袈裟がつぎはぎになっている理由は?

新刊『人を想うこころ』~人生で大切な恩と供養の話~ が平成29年10月1日に発刊されました。

本書の一部を先読みしてもらえるようブログで公開いたします。
なぜ、供養をしなくてはいけないのか。
なぜ、恩が大切なのか。
本書で気づいてもらえるとうれしいです。


 

坊さんの袈裟は継ぎはぎになっている意味は?

 

如法衣

お坊さんが身に付けている袈裟(けさ)をよく見ると、継ぎはぎになっています。

今の時代に袈裟の大きさ(寸法は縦110センチ、横190センチ位)の布が手に入らないわけではありません。しかし、あえて袈裟は継ぎはぎにして縫製(ほうせい)されています。

その理由は、お釈迦(しゃか)さまの時代から今に続く「布施(ふせ)の心を忘れないように」という思いからです。

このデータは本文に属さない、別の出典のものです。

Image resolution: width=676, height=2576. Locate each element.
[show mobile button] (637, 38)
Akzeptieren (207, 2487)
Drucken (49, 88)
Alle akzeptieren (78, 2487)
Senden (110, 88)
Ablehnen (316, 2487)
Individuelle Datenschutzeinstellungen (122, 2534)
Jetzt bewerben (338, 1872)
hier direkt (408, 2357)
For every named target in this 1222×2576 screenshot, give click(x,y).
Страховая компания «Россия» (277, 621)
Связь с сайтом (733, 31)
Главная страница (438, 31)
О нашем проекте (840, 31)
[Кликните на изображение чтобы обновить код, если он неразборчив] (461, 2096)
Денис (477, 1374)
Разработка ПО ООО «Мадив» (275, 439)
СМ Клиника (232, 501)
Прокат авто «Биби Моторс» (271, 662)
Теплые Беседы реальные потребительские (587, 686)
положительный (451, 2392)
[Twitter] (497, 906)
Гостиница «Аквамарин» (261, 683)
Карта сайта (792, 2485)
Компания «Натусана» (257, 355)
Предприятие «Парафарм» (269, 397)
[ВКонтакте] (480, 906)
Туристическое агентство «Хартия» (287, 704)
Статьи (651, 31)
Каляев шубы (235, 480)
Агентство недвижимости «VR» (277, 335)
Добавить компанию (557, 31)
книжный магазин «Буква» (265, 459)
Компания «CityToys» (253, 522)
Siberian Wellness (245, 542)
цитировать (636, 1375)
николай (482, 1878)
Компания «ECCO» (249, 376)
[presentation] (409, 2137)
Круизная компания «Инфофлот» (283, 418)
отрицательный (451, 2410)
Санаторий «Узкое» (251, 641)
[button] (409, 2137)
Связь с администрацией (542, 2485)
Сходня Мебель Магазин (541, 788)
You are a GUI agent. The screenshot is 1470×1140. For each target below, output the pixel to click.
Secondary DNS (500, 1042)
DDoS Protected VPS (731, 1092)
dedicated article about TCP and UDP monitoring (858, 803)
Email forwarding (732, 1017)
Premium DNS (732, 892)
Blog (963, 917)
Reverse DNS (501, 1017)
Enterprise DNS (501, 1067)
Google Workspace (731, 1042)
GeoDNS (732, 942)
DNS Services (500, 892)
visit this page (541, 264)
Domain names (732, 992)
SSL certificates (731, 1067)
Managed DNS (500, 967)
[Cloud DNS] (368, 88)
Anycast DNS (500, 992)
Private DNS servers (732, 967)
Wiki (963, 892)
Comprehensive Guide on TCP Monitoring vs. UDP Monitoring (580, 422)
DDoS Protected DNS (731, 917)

私は袈裟を身に付けるとき、布施の心も身にまとっていると考えています。姿が見えないご先祖さまに対して供養の心を伝えたいと思っている方々に対して、私は布施の心で接していきたいのです。

仏教に布施という教えがあるおかげで、私たちは誰かに対して優しくなることができます。「せめて少しだけでも、あなたの役に立ちたい」という心が生まれるからです。

お釈迦さまから空海(くうかい)を通じ、私に至るまで脈々と仏教を伝えてくださった人々と私の御縁と恩に感謝しています。